'''
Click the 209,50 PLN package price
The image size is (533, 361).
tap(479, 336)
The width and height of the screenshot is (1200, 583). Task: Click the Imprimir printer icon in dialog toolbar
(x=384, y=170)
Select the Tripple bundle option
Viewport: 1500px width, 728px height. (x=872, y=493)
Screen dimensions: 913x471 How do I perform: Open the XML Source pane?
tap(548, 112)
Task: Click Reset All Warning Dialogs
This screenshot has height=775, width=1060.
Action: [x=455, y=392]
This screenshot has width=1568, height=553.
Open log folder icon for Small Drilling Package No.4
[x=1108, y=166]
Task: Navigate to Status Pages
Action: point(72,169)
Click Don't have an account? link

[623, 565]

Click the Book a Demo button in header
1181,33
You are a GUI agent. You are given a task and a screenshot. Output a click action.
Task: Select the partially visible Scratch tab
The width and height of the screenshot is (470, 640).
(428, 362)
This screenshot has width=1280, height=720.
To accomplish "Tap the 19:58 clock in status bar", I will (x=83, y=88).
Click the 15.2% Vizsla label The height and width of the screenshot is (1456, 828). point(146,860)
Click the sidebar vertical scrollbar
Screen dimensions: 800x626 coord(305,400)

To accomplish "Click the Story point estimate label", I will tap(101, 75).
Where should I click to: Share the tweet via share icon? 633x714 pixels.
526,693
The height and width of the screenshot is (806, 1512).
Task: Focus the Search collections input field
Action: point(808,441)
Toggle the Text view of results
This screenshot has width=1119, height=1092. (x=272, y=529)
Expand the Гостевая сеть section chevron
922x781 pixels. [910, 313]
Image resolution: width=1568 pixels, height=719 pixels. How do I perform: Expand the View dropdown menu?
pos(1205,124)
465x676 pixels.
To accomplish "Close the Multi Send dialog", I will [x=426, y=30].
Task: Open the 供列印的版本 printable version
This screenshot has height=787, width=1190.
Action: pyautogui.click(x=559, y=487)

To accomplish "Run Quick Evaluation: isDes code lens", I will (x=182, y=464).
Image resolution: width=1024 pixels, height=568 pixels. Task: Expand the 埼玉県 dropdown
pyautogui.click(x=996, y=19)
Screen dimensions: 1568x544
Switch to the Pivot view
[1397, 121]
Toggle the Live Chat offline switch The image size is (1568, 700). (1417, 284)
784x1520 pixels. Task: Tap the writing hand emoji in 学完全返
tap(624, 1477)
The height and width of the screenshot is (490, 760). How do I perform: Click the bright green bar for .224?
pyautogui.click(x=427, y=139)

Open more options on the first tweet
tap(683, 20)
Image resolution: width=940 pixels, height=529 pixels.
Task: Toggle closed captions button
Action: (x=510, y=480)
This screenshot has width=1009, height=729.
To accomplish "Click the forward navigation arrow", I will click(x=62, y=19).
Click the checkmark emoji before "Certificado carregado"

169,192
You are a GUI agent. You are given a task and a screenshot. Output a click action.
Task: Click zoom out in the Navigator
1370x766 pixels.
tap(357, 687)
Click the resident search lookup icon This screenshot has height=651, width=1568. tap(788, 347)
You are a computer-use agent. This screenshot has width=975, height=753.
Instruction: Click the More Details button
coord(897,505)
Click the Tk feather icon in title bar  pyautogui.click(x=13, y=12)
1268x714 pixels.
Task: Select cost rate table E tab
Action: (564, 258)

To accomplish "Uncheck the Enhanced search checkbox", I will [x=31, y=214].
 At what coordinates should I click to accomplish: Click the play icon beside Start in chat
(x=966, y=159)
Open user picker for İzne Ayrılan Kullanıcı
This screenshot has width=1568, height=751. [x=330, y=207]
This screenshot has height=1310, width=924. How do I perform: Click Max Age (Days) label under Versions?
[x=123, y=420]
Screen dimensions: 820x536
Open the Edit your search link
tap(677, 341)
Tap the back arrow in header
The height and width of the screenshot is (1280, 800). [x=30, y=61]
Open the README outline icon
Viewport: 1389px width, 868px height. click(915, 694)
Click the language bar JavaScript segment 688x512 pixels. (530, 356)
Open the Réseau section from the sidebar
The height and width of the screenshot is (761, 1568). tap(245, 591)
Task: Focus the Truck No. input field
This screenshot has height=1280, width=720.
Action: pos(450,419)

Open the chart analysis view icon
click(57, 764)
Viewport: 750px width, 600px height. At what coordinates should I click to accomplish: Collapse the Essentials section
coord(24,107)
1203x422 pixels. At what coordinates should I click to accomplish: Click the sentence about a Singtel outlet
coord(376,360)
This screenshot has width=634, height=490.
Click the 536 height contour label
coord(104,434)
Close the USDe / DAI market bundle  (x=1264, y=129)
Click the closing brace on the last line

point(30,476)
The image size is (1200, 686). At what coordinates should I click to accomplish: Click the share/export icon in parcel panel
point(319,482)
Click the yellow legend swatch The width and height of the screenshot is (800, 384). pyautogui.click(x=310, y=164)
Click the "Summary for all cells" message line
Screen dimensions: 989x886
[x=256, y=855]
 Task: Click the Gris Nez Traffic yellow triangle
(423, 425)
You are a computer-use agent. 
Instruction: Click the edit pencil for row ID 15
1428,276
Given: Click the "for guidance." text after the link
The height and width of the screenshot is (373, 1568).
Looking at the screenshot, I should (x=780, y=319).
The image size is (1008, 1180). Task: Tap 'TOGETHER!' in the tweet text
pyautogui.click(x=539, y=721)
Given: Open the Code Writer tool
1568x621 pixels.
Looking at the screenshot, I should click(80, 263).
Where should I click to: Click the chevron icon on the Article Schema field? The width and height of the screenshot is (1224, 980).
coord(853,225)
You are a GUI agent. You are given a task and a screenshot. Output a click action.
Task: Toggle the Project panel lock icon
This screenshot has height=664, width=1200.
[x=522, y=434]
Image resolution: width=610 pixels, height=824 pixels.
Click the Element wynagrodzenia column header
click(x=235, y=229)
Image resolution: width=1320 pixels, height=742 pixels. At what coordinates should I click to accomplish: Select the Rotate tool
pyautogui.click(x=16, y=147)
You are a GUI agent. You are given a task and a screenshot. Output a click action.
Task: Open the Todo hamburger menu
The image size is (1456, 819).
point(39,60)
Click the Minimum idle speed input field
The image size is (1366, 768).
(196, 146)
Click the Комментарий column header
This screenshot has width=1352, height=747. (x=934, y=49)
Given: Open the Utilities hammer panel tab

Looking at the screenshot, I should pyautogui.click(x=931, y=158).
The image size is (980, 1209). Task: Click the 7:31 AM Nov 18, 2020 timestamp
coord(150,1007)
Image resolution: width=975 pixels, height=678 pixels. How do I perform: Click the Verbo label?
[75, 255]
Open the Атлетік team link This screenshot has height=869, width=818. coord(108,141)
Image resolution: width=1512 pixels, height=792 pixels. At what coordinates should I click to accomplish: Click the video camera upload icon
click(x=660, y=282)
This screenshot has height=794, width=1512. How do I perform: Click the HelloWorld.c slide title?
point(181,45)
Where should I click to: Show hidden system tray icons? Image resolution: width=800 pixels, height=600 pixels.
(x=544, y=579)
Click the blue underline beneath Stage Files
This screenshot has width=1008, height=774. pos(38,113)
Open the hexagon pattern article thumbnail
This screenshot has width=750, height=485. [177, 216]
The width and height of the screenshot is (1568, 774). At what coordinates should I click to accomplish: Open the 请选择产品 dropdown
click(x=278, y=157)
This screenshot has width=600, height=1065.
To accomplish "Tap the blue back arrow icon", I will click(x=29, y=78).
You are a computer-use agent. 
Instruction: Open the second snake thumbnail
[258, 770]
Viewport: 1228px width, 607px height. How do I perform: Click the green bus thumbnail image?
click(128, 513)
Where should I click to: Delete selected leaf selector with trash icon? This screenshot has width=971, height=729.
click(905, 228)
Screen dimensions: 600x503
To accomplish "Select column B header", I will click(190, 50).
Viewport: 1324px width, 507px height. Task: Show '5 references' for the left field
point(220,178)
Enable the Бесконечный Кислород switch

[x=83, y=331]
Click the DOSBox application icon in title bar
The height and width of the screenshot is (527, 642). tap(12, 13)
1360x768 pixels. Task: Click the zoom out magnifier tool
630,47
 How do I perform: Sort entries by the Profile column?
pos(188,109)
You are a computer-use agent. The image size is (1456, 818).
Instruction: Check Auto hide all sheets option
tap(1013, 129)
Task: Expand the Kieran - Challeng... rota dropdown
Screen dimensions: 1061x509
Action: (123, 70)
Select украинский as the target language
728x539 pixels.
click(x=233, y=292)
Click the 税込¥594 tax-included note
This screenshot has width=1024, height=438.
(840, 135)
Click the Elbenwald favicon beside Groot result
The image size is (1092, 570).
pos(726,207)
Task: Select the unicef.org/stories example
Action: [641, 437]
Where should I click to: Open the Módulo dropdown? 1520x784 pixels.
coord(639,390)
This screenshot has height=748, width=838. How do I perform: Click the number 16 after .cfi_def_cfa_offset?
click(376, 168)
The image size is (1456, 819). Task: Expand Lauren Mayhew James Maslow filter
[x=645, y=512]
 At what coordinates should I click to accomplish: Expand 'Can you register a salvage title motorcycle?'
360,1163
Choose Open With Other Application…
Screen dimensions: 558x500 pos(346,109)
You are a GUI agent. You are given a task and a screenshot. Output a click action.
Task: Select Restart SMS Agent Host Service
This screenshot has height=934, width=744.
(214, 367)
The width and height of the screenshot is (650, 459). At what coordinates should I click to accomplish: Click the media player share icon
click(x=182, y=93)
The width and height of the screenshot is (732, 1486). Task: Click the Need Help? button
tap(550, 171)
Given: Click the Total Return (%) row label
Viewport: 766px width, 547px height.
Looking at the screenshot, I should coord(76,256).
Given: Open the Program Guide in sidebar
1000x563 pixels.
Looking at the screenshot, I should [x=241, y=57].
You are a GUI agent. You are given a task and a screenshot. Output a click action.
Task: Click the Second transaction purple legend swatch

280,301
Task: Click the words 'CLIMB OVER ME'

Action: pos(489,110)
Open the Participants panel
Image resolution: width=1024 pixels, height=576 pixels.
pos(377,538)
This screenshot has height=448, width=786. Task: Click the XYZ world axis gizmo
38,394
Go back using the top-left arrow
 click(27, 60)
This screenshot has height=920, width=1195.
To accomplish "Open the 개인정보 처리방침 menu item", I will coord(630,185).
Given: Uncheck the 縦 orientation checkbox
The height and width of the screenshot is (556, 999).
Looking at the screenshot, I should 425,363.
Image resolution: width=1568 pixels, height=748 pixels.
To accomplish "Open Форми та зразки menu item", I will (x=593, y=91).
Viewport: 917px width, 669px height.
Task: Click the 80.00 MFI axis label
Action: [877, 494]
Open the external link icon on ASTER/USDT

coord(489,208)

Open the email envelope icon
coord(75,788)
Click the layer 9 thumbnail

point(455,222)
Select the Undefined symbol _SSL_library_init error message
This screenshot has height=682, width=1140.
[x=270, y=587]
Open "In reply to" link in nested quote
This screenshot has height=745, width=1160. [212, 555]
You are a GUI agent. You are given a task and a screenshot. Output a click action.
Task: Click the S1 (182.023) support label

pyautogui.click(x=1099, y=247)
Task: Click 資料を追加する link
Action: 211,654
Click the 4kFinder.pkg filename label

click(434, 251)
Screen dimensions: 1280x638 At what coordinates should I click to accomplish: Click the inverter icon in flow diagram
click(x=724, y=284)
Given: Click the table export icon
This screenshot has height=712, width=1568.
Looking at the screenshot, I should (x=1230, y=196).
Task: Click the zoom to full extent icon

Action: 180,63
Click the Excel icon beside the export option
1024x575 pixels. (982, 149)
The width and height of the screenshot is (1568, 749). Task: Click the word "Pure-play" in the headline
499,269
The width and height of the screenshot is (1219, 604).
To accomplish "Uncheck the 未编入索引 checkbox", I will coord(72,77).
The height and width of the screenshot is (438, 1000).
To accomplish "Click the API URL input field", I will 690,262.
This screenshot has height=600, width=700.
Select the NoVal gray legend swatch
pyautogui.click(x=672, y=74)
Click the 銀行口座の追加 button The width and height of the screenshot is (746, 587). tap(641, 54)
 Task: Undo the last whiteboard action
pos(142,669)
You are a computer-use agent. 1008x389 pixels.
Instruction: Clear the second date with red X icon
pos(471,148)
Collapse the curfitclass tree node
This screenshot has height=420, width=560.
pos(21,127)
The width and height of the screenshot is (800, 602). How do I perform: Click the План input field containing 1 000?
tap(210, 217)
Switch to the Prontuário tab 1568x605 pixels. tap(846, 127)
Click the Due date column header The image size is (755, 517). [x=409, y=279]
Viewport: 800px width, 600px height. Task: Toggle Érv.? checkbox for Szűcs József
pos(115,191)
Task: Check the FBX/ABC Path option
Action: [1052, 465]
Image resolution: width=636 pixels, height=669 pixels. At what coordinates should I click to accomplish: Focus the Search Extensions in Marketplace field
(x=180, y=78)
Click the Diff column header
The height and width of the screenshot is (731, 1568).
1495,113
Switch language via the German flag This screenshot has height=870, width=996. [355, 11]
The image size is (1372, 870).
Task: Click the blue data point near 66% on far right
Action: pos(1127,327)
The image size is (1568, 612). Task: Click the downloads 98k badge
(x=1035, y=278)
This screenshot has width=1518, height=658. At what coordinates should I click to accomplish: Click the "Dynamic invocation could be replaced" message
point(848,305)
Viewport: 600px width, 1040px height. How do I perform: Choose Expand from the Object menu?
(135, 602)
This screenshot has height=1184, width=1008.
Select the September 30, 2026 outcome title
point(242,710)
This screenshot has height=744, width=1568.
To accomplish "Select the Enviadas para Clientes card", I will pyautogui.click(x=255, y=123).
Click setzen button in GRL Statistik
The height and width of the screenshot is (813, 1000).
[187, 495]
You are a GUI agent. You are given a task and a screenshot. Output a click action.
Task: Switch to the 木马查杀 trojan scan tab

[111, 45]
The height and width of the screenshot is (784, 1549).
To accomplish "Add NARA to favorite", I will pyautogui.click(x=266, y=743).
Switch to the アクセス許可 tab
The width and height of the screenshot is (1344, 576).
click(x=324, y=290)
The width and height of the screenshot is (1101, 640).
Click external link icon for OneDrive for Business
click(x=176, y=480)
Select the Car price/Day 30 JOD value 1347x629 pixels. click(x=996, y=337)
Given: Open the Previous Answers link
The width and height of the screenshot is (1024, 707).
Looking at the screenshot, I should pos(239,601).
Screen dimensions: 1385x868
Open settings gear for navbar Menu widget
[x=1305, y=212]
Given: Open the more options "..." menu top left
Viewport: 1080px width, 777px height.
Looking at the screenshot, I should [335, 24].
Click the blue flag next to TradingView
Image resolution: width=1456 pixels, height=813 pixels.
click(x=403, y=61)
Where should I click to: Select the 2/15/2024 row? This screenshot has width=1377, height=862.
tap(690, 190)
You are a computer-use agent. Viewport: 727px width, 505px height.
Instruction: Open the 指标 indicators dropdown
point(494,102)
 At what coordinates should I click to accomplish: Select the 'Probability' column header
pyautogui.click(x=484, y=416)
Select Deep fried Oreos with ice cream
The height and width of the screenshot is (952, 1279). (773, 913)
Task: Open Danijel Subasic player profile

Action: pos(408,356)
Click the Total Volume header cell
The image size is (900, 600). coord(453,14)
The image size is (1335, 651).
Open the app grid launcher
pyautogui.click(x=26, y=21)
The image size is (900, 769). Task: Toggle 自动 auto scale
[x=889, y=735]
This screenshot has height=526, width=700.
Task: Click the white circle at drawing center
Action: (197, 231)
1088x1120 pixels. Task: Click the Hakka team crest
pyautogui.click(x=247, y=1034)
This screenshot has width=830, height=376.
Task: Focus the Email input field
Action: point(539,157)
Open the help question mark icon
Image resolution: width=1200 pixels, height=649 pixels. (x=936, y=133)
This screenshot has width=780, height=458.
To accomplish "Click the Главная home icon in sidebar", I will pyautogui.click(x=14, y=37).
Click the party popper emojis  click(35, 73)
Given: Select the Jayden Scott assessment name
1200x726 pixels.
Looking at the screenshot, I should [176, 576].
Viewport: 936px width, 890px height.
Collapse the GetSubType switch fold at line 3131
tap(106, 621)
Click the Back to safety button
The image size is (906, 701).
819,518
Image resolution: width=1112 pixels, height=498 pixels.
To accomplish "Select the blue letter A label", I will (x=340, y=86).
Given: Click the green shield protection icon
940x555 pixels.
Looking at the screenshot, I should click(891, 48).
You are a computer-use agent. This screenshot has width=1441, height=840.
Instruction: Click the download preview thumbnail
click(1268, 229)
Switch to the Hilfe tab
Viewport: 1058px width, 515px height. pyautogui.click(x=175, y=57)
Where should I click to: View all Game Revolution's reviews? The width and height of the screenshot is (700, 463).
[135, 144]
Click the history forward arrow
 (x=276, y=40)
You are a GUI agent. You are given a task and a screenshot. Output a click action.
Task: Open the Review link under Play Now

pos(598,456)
'''
[What the exercise asks] State how many lines of the records above contain the word "price", giving only that number.

[Completed task] 2